DOKUMENT:
Für ihre Arbeit sind nur wenige Deutsche bereit, umzuziehen / Stattdessen pendeln sie stundenlang

Von Markus Brauer Oberndorf. Die Möbelpacker warten schon. Fünf kräftige Kerle, die zupacken können und versprechen, keine Macken im Parkett zu hinterlassen. Freundlich sind sie dazu. Acht strapaziöse Stunden und etliche Tonnen an Kisten, Möbeln, Lampen und Kleinkram später ist alles in die neue Wohnung transportiert. Die liegt gerade mal ein paar Hundert Meter Luftlinie entfernt. Ein dickes Trinkgeld für die fleißigen Malocher – und das Schlimmste ist geschafft.

Einen Umzug wie diesen haben die meisten schon einmal erlebt. Vier bis fünf Millionen Haushalte in Deutschland wechseln jedes Jahr ihren Wohnort. Das heißt: Jährlich verstauen bundesweit acht bis neun Millionen Menschen Bücher, Porzellan und Nippes, Regale werden auf- und abgebaut, Bilder ab- und aufgehängt.

Die Deutschen – ein mobiles Volk, sollte man meinen. Doch die Flexibilität gilt nur fürs Privatleben. Beruflich sind die Bundesbürger – wie die Europäer insgesamt – "sehr sesshaft", sagt der Mobilitätsexperte Norbert F. Schneider, Leiter des Bundesinstituts für Bevölkerungsforschung (BiB), "Zeit online". "Umzug ist in Deutschland eher angstbesetzt." Jungakademiker seien umzugsbereit, die anderen nicht.

DATEN ZUR AUFGABE:
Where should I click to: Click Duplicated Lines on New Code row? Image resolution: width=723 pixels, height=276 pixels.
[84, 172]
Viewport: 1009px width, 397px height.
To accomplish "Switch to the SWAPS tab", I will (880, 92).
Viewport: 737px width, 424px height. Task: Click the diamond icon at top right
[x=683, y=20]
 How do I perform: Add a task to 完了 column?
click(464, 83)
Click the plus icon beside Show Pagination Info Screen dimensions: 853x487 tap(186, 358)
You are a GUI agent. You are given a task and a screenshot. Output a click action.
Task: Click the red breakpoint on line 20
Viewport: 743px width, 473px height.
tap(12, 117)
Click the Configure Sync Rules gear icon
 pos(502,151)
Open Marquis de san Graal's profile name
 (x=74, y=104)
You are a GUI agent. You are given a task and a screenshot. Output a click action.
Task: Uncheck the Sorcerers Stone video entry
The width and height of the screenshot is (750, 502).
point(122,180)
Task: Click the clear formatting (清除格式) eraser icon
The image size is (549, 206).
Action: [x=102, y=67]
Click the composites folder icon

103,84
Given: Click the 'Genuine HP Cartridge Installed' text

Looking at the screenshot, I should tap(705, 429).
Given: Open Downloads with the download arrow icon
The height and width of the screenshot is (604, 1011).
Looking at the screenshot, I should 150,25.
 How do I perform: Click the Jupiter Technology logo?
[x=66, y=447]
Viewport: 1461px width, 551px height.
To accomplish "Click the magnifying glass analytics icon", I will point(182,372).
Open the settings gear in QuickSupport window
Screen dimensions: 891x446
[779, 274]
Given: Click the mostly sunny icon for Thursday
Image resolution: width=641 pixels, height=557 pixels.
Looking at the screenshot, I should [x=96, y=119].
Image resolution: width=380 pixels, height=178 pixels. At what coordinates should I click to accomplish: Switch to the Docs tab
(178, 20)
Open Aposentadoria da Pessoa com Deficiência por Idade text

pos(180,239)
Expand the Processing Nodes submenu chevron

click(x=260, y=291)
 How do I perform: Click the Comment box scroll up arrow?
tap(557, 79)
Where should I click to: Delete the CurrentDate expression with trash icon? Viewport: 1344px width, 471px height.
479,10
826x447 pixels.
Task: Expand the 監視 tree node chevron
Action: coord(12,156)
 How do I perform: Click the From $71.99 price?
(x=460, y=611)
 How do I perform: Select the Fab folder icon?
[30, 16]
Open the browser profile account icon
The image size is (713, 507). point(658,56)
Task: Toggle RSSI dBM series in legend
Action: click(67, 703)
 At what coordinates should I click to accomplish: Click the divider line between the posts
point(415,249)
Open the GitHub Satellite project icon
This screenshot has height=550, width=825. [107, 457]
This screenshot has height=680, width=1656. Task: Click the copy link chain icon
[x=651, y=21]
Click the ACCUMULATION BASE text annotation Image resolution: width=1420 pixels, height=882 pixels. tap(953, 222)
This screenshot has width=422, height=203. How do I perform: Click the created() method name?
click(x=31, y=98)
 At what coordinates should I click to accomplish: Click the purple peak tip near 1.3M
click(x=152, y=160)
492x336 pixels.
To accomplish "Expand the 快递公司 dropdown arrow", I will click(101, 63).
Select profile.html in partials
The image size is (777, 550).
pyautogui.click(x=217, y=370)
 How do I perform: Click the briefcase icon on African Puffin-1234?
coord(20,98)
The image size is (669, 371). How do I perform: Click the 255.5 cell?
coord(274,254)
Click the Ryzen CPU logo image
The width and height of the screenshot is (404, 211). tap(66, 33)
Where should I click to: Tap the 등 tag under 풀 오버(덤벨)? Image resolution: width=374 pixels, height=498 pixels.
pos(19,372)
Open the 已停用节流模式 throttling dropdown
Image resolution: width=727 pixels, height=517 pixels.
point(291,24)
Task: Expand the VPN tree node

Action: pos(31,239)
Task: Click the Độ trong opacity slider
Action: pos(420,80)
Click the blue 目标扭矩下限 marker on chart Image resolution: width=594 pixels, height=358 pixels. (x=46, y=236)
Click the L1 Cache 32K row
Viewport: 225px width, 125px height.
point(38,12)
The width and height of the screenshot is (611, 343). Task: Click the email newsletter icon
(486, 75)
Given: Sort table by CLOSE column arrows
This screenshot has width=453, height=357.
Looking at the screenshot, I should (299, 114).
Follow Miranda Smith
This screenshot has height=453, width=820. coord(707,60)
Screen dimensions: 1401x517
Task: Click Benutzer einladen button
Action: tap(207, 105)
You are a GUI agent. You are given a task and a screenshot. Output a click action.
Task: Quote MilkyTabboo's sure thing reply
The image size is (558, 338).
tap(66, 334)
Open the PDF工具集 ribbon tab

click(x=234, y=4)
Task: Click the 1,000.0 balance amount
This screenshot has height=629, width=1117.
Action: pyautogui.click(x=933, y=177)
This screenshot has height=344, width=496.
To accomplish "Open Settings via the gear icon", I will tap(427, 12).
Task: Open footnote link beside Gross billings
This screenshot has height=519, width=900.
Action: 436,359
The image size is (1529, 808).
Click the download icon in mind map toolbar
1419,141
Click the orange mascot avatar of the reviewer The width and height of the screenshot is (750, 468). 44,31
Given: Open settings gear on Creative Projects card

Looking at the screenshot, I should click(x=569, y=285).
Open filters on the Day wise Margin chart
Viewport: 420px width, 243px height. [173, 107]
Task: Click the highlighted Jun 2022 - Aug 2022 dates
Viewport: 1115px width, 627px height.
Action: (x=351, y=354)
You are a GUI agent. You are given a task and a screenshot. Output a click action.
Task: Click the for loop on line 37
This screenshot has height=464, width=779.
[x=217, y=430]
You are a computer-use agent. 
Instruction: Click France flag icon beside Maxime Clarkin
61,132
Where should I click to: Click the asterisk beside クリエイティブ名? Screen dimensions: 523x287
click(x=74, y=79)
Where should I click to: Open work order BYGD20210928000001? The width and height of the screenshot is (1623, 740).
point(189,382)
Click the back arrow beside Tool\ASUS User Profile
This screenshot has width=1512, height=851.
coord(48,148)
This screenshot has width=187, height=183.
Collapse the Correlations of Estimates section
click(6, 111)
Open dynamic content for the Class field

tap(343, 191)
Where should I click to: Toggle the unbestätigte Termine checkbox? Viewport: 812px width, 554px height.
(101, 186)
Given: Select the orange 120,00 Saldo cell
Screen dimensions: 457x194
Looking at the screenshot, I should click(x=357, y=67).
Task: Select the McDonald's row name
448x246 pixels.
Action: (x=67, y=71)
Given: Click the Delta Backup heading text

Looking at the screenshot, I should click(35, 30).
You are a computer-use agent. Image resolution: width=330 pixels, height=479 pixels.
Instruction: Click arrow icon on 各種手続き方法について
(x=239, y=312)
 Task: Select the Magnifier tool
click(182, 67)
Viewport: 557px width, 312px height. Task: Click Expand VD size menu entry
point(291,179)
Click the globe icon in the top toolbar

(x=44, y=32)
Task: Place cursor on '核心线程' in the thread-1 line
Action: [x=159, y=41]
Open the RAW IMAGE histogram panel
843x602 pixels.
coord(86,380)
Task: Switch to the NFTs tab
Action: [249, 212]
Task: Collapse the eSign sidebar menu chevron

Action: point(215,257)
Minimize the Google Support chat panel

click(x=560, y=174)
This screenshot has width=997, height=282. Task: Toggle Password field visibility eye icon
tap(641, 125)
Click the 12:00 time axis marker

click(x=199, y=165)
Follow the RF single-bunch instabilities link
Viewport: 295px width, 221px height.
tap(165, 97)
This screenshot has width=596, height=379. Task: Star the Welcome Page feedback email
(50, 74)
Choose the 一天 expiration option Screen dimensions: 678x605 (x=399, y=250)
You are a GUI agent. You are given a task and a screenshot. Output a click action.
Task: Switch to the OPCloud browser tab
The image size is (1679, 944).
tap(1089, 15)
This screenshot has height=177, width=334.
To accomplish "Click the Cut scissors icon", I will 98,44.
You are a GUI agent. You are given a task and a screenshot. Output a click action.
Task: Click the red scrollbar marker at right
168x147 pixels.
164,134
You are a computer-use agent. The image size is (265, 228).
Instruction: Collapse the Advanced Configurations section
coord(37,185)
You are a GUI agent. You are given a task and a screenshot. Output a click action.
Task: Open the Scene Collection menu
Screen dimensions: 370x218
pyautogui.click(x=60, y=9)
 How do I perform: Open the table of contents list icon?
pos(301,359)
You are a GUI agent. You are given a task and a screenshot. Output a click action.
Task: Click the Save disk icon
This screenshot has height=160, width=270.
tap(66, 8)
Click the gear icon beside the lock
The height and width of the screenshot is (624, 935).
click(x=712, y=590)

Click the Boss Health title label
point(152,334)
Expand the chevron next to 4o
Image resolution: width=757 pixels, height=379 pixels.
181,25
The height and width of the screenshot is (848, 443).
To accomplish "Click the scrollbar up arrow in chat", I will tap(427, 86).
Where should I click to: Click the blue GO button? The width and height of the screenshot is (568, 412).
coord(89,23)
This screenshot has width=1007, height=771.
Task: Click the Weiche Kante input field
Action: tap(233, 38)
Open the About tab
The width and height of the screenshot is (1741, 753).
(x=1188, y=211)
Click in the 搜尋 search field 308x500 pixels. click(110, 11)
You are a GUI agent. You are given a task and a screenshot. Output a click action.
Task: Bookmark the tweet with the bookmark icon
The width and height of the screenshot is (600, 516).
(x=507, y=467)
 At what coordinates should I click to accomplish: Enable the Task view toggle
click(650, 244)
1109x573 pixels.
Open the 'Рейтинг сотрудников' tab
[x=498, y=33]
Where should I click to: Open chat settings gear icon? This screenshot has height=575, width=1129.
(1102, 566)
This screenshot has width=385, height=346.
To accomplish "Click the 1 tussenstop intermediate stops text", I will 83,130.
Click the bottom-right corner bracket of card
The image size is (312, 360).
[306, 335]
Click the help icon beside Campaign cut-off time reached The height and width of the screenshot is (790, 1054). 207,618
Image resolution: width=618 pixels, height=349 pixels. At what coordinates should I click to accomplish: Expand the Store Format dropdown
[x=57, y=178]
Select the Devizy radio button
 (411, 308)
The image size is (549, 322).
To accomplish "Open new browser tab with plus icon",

DEINE AUFGABEN:
1. Stimmen die folgenden Aussagen mit dem Artikel überein? (a) Die neue Wohnung liegt mehrere Kilometer von der alten entfernt. (b) In Deutschland wechseln jedes Jahr vier bis fünf Millionen Haushalte ihren Wohnort. (c) Laut Norbert F. Schneider sind Jungakademiker umzugsbereit. Antworte jeweils mit Ja oder Nein und zitiere die entscheidenden Worte des Artikels wörtlich.
2. Gib die Einträge von der Zeile mit „Image resolution: width=618“ bis einschließlich der letzten Zeile der Einträge Zeile für Zeile vollständig wieder. Verschiebe dabei jede Koordinate in den Antworten um 125, indem du zu jedem ihrer Zahlenwerte 125 addierst.

ENDGÜLTIGE ANTWORTEN:
1.
(a) Nein: „Die liegt gerade mal ein paar Hundert Meter Luftlinie entfernt.“
(b) Ja: „Vier bis fünf Millionen Haushalte in Deutschland wechseln jedes Jahr ihren Wohnort.“
(c) Ja: „Jungakademiker seien umzugsbereit, die anderen nicht.“

2.
Image resolution: width=618 pixels, height=349 pixels. At what coordinates should I click to accomplish: Expand the Store Format dropdown
[x=182, y=303]
Select the Devizy radio button
 (536, 433)
The image size is (549, 322).
To accomplish "Open new browser tab with plus icon",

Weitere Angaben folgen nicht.